One day after their attack on Pearl Harbor, Japanese forces began their invasion of the Philippines. In December 1941 that commonwealth hosted twenty-one American Baptist missionaries, mostly working in hospitals and schools on the island of Panay. By April 1942, with American and Filipino defenses collapsing, only eleven of those missionaries remained at liberty. With the help of a Filipino pastor named Delfin Dianala, they hid themselves in a densely forested canyon, building a camp that they called Hopevale.
One of the eleven was a forty-three year old teacher named Signe Erickson, who had spent one of her furloughs in the mid-1930s studying at Bethel Seminary.
A native of northern Pennsylvania, Erickson attended Moody Bible Institute and graduated from Gordon College, serving churches in Boston and Brooklyn before arriving in the Philippines in 1930. The following year she began her tenure at the Baptist Missionary Training School, teaching high school-aged girls how to run Bible studies and Sunday School and to minister to women in rural villages. “The medium of giving the gospel message,” she wrote in her application to be a missionary, “would not be limited to preaching or teaching, but would include Christ-like living in their midst.”
When war came in 1941 (the same year Erickson completed a master’s degree at Columbia University), she and fellow teacher Dorothy Dowell resolved to “stay with the Filipinos unless their staying would endanger Filipino lives.” They came to Hopevale in December 1942, to spend Christmas with fellow missionaries and seek medical attention for Dowell (suffering from arthritis) from a doctor in the group. The two teachers were still there the following May, when Erickson smuggled out a brief letter:
We have occasionally played hide-and-seek with the Japanese. When it is safe we make occasional evangelistic visits to nearby barrios. We have plenty to eat and still have clothes to wear, although some of us have gone barefooted during wet weather to save the one pair of shoes we still have.
On December 19, 1943, Japanese soldiers finally discovered Hopevale and captured the missionaries. Erickson and the others were beheaded the following day.
Little is known about their last moments, acknowledges Baptist pastor Scott Walker (raised as a missionary kid in the Philippines) in his 2009 book, The Edge of Terror. But that doesn’t stop him from offering the following reconstruction:
What is known is that the small band of Americans asked if they could meet alone for a time of prayer before the execution. At exactly 3:00 p.m. [sic? other sources suggest dawn] they were summoned. Their final communal act was to boldly sing a hymn of faith as they walked back to the Japanese. The words and the tune do not now matter. Rather, it was the years of their lives spent caring for others that composed that sacred hymn, and now their deaths formed its loudest crescendo. (p. 205)

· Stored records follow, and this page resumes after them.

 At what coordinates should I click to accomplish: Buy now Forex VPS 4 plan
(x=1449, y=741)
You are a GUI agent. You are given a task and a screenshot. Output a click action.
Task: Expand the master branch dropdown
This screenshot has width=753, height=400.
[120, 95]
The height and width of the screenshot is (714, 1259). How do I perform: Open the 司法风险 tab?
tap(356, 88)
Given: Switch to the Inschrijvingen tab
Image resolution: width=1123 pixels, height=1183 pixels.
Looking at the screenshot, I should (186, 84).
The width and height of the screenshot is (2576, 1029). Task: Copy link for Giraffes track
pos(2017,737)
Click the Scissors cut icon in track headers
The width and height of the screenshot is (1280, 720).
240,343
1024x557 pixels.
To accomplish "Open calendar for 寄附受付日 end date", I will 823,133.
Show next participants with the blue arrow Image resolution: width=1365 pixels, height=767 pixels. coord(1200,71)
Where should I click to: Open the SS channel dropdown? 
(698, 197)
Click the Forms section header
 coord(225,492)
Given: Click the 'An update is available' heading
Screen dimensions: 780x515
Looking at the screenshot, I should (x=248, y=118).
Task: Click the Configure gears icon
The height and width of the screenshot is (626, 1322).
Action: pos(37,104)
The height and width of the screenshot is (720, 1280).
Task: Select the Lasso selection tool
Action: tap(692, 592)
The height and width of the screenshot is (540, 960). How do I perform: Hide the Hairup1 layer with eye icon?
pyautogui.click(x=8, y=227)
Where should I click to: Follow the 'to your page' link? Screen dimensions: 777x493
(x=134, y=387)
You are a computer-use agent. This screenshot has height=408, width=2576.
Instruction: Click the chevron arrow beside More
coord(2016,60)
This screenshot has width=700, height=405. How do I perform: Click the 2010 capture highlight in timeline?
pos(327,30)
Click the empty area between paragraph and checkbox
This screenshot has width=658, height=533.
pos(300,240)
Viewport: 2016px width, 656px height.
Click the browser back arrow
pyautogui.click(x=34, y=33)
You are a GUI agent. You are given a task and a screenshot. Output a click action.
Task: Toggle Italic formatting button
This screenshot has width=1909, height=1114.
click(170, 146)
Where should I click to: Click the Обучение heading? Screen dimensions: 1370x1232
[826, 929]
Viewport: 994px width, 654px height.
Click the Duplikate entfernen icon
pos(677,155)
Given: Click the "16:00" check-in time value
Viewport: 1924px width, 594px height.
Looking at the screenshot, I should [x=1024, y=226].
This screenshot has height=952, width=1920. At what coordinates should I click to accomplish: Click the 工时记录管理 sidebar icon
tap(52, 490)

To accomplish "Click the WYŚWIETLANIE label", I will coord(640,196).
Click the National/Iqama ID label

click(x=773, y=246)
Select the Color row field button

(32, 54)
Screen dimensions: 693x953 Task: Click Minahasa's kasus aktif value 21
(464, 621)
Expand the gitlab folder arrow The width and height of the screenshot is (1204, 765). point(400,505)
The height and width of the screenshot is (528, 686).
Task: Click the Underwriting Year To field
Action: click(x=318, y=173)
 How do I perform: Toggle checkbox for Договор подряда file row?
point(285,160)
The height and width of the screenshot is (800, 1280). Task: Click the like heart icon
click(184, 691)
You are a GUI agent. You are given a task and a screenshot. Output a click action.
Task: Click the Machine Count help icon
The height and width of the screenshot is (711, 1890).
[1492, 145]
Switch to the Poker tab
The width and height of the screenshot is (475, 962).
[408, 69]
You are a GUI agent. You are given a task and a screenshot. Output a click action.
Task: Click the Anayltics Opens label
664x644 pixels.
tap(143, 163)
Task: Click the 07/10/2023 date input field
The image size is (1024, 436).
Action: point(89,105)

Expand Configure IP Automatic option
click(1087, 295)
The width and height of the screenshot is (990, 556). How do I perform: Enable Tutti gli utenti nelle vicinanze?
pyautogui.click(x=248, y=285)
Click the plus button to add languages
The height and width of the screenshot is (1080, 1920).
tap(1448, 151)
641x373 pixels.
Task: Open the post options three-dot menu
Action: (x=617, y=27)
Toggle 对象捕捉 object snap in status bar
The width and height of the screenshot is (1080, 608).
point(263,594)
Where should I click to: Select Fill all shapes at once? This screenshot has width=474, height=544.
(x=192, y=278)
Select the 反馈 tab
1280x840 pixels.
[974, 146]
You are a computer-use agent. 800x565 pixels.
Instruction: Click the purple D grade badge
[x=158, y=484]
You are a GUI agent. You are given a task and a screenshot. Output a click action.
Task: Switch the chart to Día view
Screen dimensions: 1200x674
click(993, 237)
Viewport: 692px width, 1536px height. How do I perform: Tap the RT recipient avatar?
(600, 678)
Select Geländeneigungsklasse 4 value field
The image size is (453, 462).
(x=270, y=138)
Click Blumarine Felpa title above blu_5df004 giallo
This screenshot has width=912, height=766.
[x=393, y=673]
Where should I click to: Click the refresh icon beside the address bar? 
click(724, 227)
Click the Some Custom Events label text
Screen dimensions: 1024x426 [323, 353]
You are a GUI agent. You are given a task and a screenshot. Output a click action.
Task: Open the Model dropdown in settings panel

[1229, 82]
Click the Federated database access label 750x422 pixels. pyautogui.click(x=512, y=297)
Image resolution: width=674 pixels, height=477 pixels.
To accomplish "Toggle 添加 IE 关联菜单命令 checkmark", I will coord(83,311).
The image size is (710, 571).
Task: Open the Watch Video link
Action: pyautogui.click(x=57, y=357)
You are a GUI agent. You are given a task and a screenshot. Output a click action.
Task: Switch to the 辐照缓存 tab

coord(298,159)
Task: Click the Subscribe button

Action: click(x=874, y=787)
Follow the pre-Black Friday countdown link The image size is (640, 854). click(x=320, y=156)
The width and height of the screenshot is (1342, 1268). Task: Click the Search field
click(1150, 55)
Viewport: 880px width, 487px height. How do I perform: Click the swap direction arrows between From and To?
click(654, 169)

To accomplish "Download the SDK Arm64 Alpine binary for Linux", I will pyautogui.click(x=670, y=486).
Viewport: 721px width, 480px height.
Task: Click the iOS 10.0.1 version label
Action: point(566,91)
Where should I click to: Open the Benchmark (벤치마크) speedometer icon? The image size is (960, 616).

How did the Bethel community respond to this modern-day martyrdom?
It’s hard to tell. From at least 1946 to 1949, Erickson’s home church in Warren, Pennsylvania endowed a $50 scholarship in her name. However, there’s no mention of the Hopevale martyrs in Bethel’s student newspaper. (But then — as we’ll no doubt discuss at some point — Clarion issues of 1941-45 have less to say about the war than one might expect.) And while historian Merrill Jarchow mentions the story in the Bethel chapter of his book on Minnesota’s private colleges, the issue of the Bethel Bulletin that he cites seems to be missing from our archives.
(By the way, Jarchow claims that two Bethel alumnae died at Hopevale. But in the American Baptist booklet commemorating the martyrs, Through Shining Archway, Erickson’s is the only biography that notes a Bethel education. UPDATE: The September-October 1945 issue of the Bethel Bulletin does claim one other Hopevale martyr as former Bethel Seminary student: Louise (Cummings) Rounds, also at Bethel in 1936. This isn’t noted in Through Shining Archway, and she — like Erickson — doesn’t appear in the Bethel yearbook from the time.)